Polskie służby zweryfikowały tożsamość części nielegalnych migrantów zatrzymanych po przebyciu polsko-białoruskiej granicy. Funkcjonariusze zidentyfikowali materiały świadczące o powiązaniach niektórych z zatrzymanych z organizacjami terrorystycznymi. Jeden z obywateli Iraku na telefonie miał zdjęcia z materiałami pedofilskimi i zoofilskimi. Inni – zdjęcia w mundurach bojowych, ściętych głów i spotkań organizacji terrorystycznych, podaje TVP.info powołując się na oświadczenie rzecznika ministra koordynatora służb specjalnych Stanisława Żaryna.

Zweryfikowano tożsamość i drogę przybycia do Polski kilkuset nielegalnych migrantów, którzy są teraz w ośrodkach Straży Granicznej. 2/3 z badanych osób zostało skierowanych do głębokiej procedury weryfikacyjnej, poinformował Stanisław Żaryn.

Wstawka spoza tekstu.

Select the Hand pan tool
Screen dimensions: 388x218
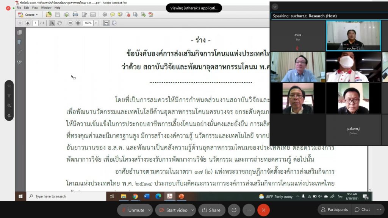click(x=59, y=23)
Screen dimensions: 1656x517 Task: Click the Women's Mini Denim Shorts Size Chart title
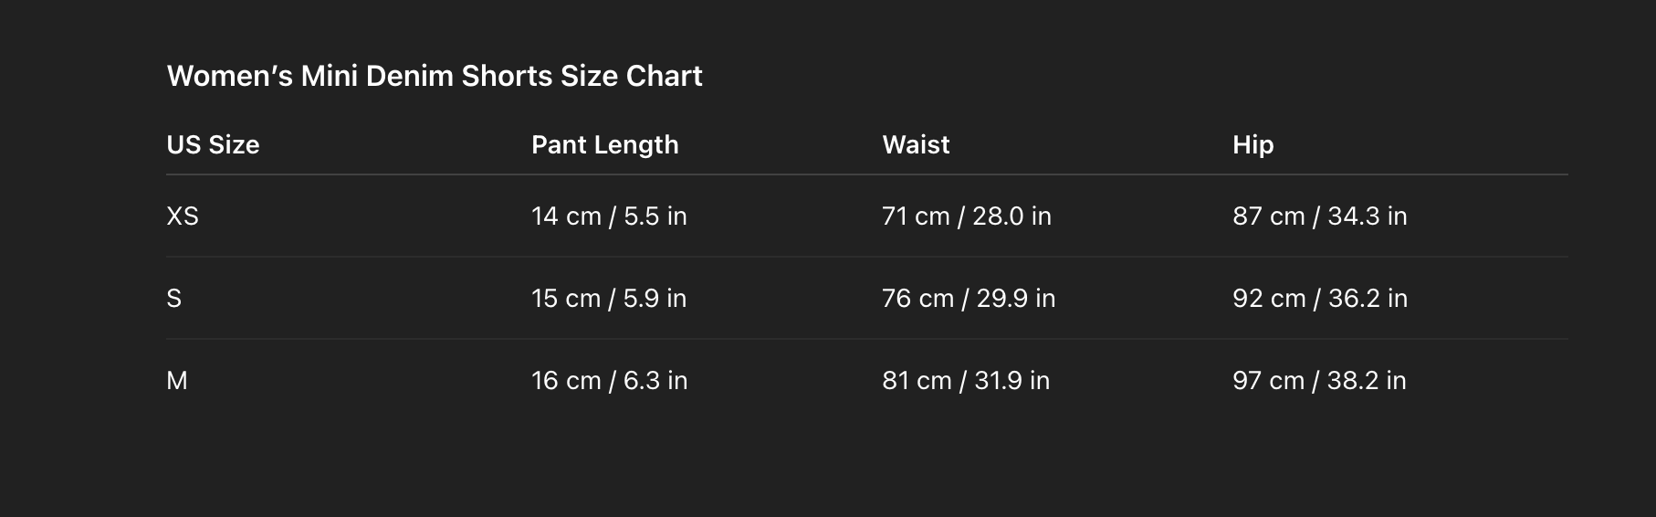(x=435, y=76)
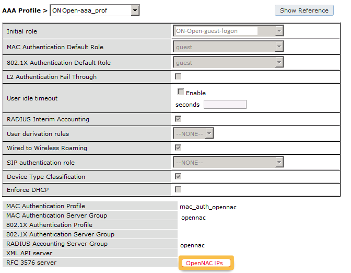Toggle L2 Authentication Fail Through checkbox
Image resolution: width=351 pixels, height=273 pixels.
pyautogui.click(x=179, y=77)
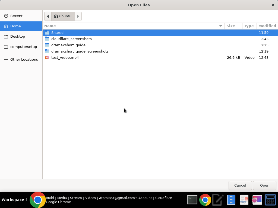Select the ubuntu breadcrumb in path bar

click(x=63, y=16)
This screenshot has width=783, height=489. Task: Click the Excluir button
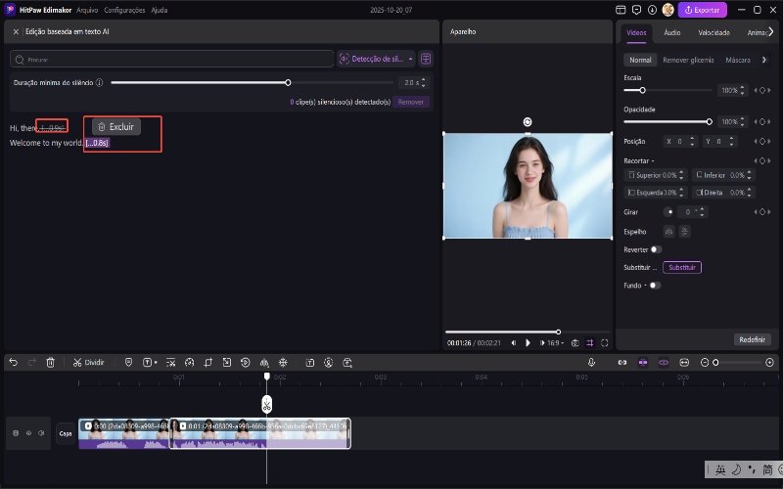tap(116, 127)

Informacje dotyczące 25 proc. badanych wskazują na ich niebezpieczne powiązania i udział w praktykach niezgodnych z prawem – wynika z przedstawionych danych. Ustalenia dotyczące co 10. osoby wskazują na możliwe powiązania z organizacjami terrorystycznymi, przestępczością kryminalną, przemytem ludzi.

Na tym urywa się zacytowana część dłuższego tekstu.